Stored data
*** Begin section ***

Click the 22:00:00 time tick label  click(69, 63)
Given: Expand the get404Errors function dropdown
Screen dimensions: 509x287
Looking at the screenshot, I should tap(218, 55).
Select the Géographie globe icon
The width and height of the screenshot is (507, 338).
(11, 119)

*** End section ***

Brief
Copy the entries exactly, leaving no line out.

The completed task
Click the 22:00:00 time tick label  click(69, 63)
Given: Expand the get404Errors function dropdown
Screen dimensions: 509x287
Looking at the screenshot, I should tap(218, 55).
Select the Géographie globe icon
The width and height of the screenshot is (507, 338).
(11, 119)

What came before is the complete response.